Identification of super enhancer
For super enhancer identification, H3K27ac ChIP-seq data of HSC4 and BHY cells in GSE88976 dataset were used. H3K27ac ChIP-seq signal peaks were identified using findPeaks tool in HOMER algorithm [Citation20]. Regions on the genome with high density of H3K27ac signaling were defined as enhancers. Enhancers were arranged according to H3K27ac signal using super enhancer tool in HOMER algorithm. Enhancers with tangent slope >1 were identified as super enhancer, and the others were identified as typical enhancers [Citation21,Citation22].
H3K27ac ChIP-seq data of HSC4, BHY, CAL33 and BICR31 cells in GSE88976 cohort were applied to visualize super enhancers at AHCY, KCMF1 and MANBAL locus using the UCSC Genome Browser (http://genome.ucsc.edu) after H3K27ac peaks calling using findPeaks tool in HOMER algorithm.
Identification and functional annotations of overlapping genes
Overlapping genes of the three collections (genes in the key module, genes closest to super enhancers in HSC4 and BHY cells) were screened by plotting a Venn diagram using R. Metascape (http://metascape.org/gp/index.html) was applied to annotate the function of the overlapping genes [Citation23].
Transcription factor prediction and correlation analysis
Transcription factors for the overlapping genes were predicted using the Toolkit for Cistrome Data Browser (http://dbtoolkit.cistrome.org) [Citation24]. R was used to calculate the Pearson’s correlation among the expression of overlapping genes and transcription factors based on TCGA database. Expression correlation network was plotted using Cytoscape (http://www.cytoscape.org) [Citation25,Citation26].
Cell culture and transfection
The HSC4 human OSCC cell line was gained from the Chinese Academy of Sciences. The BHY human OSCC cell line was purchased from Cell Lines Service (Eppelheim, Germany). Cells were cultured in Dulbecco’s modified of Eagle medium (DMEM; Gibco, MA, USA) with 10% fetal bovine serum (FBS; Gibco), 1% penicillin (Sigma-Aldrich, Missouri, USA) and streptomycin (Sigma-Aldrich) at 37°C, 5% CO2.

※ ※ ※

▸ Task list
a) Condense the paragraph of the methods text that begins "For super enhancer identification" into a bulleted list that keeps its main facts.
b) Extend the methods text by writing what follows its final sentence on cell culture conditions.

▸ Data to examine
※ ※ ※

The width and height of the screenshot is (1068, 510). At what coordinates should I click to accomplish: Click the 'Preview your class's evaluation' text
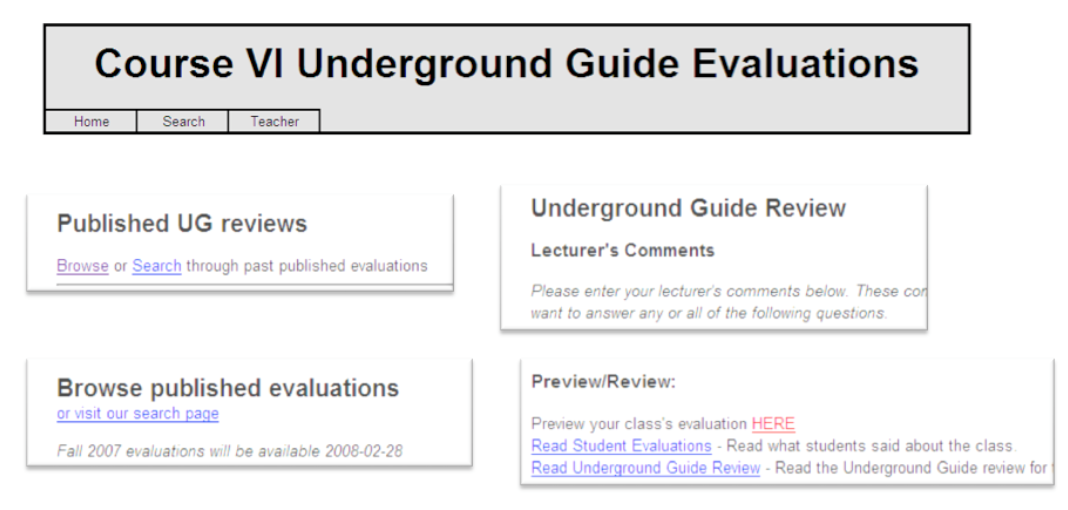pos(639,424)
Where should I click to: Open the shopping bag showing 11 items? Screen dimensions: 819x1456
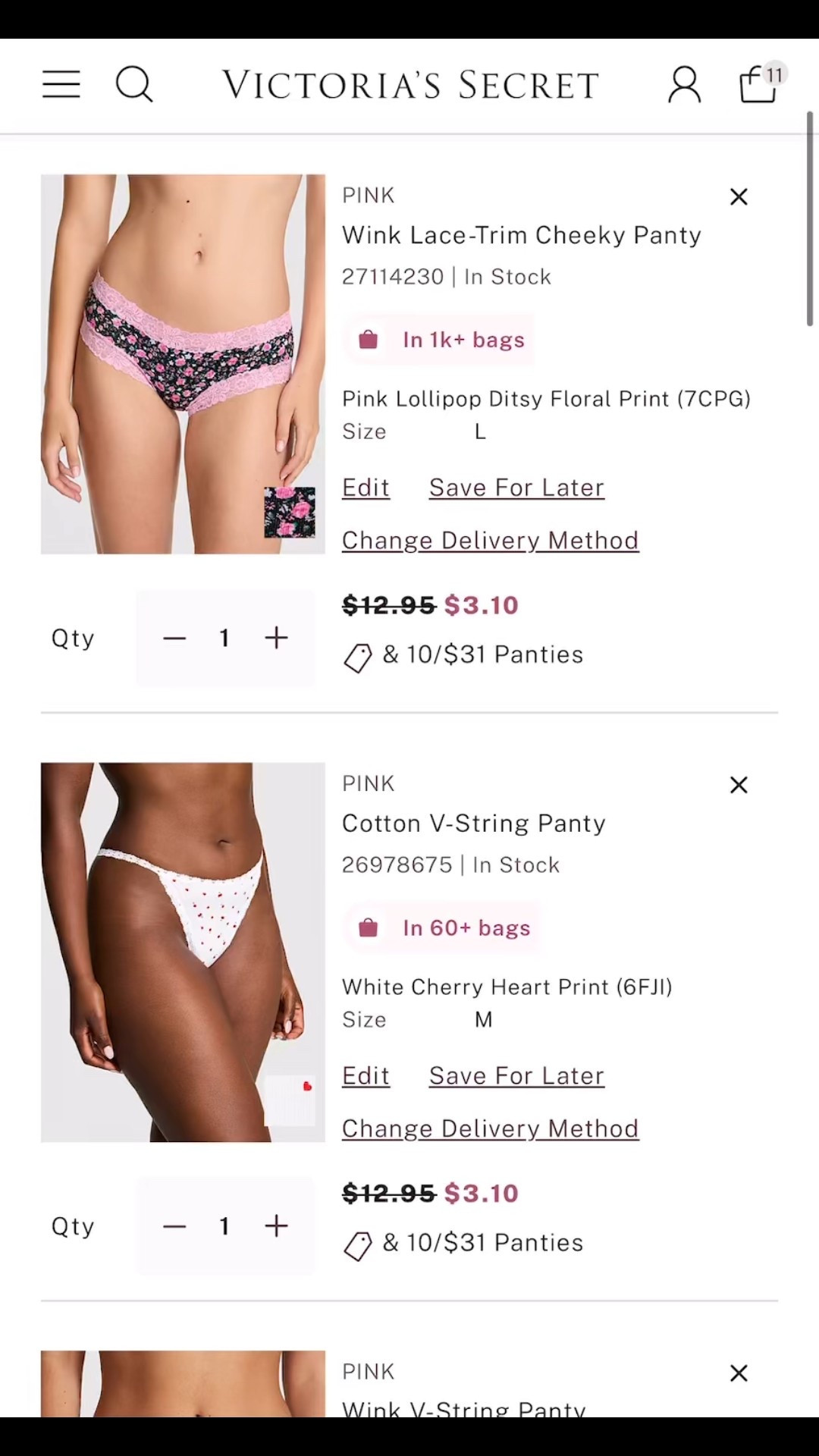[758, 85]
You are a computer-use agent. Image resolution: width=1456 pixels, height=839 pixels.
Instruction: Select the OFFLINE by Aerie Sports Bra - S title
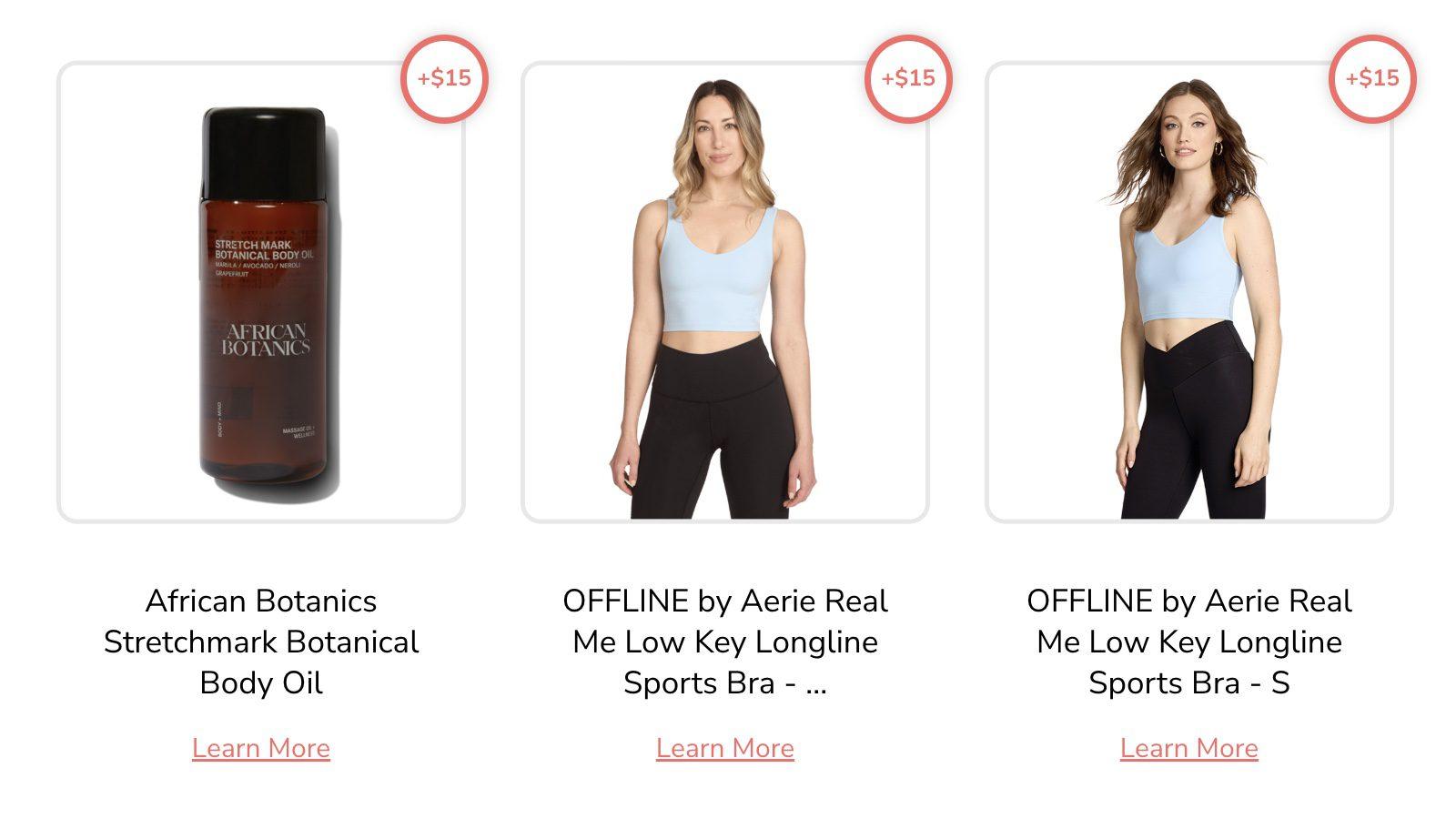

※ ※ ※

▸ Responses by task
a)
- Data: H3K27ac ChIP-seq data of HSC4 and BHY cells from the GSE88976 dataset.
- Peak calling: H3K27ac signal peaks identified with the findPeaks tool in HOMER.
- Enhancer definition: genomic regions with a high density of H3K27ac signal.
- Ranking: enhancers ordered by H3K27ac signal using HOMER's super enhancer tool.
- Classification: enhancers with a tangent slope >1 designated super enhancers; all others designated typical enhancers.

b)
For AHCY, KCMF1, MANBAL and TFDP1 knockdown, HSC4 and BHY cells were transfected with shRNA (sh)-AHCY, sh-KCMF1, sh-MANBAL and sh-TFDP1 individually. Cells transfected with sh-control was selected as negative control. Sh-AHCY, sh-KCMF1, sh-MANBAL, sh-TFDP1 and sh-control were provided by Gene Pharma (Shanghai, China). Lipofectamine 3000 (Invitrogen, Carlsbad, CA, USA) was used for cell transfection according to the manufacturer’s instructions.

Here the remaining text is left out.